SOURCE TEXT:

━━━━━━━━━━━━━━━━━━━━━━━━━━━━━━

Sixteen Silver Stage High School students volunteered at the Festival and learned more about our river in the process.
Alex Mitchell and John Lawver presented an activity about wetlands. They met with Ranger Dominic Bravo at the wetlands in Washoe Valley State Park and learned about the habitat created by wetlands that provides nesting and feeding areas for a variety of animals. They presented a Project WET activity called Wetland Metaphor.
Hannah Rowley, Raleigh Fife and Amanda Smith displayed mammal pelts and information about coyotes, bobcats, cougars, beavers, badgers and skunk. Rowley developed an activity booklet for the public to match up the animal to its track. To prepare for the event the students met with State Park Rangers Eric Johnson and Rob Holley.
Rachel Willimott, interested in learning about agriculture, selected animal by-products as her subject. She researched information on-line and worked with Darci Beaton, Yerington, to learn more about the subject. Willimott created an activity to challenge the public to match up the products we use and rely on daily to the livestock animals.

━━━━━━━━━━━━━━━━━━━━━━━━━━━━━━

PROVIDED INFORMATION:
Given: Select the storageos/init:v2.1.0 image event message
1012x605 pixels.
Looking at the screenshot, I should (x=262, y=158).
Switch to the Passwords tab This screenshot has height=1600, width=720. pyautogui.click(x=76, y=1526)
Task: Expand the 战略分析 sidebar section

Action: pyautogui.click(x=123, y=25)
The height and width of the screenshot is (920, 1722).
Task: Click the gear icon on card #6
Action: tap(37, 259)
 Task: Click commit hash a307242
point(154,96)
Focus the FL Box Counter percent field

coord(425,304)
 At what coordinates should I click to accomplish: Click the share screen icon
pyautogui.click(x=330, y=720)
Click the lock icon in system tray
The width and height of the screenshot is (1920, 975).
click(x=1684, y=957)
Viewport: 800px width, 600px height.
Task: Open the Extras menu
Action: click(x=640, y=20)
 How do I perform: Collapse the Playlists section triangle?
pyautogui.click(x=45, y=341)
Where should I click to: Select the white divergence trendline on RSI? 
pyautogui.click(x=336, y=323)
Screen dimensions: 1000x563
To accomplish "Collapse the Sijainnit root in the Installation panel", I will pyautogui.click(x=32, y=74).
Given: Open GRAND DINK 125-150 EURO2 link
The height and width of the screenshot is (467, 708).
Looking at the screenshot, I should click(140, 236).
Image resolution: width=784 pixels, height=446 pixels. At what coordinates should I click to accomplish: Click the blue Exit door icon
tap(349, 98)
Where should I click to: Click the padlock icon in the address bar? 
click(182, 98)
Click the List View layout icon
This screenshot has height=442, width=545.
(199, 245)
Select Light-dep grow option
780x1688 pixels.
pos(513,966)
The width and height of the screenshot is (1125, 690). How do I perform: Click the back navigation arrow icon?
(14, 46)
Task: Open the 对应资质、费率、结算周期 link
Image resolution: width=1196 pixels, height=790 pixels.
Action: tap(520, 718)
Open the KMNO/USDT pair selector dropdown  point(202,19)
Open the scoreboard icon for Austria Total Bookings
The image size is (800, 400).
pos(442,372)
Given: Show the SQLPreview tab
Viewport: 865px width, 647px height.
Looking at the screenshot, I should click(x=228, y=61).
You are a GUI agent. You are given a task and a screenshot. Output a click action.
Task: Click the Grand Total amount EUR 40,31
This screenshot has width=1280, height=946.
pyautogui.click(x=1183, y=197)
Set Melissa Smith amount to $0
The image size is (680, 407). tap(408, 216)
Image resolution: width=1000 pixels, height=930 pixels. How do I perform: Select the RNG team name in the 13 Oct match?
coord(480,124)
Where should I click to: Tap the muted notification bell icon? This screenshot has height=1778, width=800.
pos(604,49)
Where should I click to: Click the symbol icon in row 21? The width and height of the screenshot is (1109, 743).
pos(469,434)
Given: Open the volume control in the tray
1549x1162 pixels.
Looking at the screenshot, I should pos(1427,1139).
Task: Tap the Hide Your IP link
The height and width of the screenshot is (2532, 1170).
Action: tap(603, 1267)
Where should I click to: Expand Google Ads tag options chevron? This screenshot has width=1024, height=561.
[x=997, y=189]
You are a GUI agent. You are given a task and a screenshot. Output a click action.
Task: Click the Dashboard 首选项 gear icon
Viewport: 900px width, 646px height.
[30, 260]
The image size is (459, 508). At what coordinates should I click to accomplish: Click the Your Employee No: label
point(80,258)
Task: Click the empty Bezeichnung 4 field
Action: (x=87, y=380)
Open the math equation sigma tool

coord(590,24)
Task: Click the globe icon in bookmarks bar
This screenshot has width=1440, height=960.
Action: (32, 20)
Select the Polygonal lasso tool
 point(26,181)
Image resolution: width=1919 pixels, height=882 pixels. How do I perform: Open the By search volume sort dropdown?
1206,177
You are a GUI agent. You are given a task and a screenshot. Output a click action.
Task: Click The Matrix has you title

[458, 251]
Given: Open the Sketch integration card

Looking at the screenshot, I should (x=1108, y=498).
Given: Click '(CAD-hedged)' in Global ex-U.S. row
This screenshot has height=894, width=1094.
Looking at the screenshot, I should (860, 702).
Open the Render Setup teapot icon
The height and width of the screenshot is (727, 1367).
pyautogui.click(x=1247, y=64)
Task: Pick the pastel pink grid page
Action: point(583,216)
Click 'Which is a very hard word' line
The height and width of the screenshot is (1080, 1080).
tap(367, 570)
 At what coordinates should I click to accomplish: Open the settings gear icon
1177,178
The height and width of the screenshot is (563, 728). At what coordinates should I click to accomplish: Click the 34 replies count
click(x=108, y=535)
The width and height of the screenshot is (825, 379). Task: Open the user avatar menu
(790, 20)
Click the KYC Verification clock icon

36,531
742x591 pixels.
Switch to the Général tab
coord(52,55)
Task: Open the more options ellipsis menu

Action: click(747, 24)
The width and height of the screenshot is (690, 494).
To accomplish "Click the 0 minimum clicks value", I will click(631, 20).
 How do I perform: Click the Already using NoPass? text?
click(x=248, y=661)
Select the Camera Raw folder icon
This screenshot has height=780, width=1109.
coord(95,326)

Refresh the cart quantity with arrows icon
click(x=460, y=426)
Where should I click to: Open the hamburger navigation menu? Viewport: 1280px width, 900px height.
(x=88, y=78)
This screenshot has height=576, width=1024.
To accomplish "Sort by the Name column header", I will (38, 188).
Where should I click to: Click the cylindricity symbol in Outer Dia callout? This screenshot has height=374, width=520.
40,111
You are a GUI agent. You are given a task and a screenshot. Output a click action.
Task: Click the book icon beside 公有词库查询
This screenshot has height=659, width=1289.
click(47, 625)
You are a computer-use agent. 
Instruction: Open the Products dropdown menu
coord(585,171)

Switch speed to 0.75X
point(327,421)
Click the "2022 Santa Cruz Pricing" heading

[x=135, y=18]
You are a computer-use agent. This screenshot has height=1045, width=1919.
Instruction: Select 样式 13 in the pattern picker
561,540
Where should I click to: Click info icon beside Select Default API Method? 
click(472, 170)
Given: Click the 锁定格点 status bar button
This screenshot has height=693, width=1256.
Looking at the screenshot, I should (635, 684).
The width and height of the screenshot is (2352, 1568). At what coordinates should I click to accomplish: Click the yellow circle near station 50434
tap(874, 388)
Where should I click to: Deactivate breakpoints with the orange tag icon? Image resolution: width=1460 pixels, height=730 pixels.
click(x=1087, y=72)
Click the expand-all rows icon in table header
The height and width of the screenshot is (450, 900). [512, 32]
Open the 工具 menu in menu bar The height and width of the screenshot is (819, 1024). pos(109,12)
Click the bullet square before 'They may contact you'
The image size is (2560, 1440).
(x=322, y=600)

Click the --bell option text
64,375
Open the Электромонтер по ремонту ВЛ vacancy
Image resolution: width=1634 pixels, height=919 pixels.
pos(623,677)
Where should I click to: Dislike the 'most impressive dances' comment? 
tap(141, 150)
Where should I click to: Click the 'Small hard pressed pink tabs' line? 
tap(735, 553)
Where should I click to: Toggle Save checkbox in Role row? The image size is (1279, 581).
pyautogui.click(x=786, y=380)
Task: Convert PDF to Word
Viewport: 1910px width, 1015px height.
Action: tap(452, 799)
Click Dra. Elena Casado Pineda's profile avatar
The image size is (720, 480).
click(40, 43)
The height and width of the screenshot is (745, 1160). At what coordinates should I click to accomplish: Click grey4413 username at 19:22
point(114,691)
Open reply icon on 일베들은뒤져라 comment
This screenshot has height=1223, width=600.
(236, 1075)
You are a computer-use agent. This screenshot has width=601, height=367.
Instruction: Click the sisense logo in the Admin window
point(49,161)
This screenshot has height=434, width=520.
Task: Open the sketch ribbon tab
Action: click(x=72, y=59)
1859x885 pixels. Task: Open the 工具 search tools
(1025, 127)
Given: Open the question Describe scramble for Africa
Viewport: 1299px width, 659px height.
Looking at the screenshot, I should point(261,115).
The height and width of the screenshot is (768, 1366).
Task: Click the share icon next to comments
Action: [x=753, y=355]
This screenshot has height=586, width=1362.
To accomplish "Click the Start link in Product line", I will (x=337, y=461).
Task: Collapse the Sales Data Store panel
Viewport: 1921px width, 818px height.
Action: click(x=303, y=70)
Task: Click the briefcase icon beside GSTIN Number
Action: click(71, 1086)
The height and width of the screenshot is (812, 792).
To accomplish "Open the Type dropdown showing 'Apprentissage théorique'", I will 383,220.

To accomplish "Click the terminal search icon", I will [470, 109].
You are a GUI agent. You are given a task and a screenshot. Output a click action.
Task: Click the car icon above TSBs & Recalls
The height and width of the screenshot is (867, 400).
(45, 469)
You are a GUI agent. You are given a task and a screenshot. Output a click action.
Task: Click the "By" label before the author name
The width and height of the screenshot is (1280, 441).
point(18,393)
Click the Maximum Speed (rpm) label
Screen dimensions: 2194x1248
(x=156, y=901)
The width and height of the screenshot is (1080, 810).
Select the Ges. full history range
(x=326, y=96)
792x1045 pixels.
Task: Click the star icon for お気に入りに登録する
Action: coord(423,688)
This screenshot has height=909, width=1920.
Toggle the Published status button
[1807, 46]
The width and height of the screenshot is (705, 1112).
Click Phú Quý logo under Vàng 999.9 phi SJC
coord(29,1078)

━━━━━━━━━━━━━━━━━━━━━━━━━━━━━━

WORK INSTRUCTION 1:
Answer these questions using the text on the student volunteers.
(a) How many Silver Stage High School students volunteered at the Festival?
(b) Where did Alex Mitchell and John Lawver meet with Ranger Dominic Bravo?
(c) Who developed the activity booklet for matching animals to their tracks?
WORK INSTRUCTION 2:
According to the text on the student volunteers, why did Rachel Willimott choose animal by-products as her subject? Answer in one to three sentences.
WORK INSTRUCTION 3:
Reproduce the part of the text on the student volunteers that opens with the words containing "Alex Mitchell and" and closes with "called Wetland Metaphor.".

WRITTEN RESPONSE 1:
(a) Sixteen.
(b) At the wetlands in Washoe Valley State Park.
(c) Hannah Rowley.

WRITTEN RESPONSE 2:
Rachel Willimott chose animal by-products because she was interested in learning about agriculture.

WRITTEN RESPONSE 3:
Alex Mitchell and John Lawver presented an activity about wetlands. They met with Ranger Dominic Bravo at the wetlands in Washoe Valley State Park and learned about the habitat created by wetlands that provides nesting and feeding areas for a variety of animals. They presented a Project WET activity called Wetland Metaphor.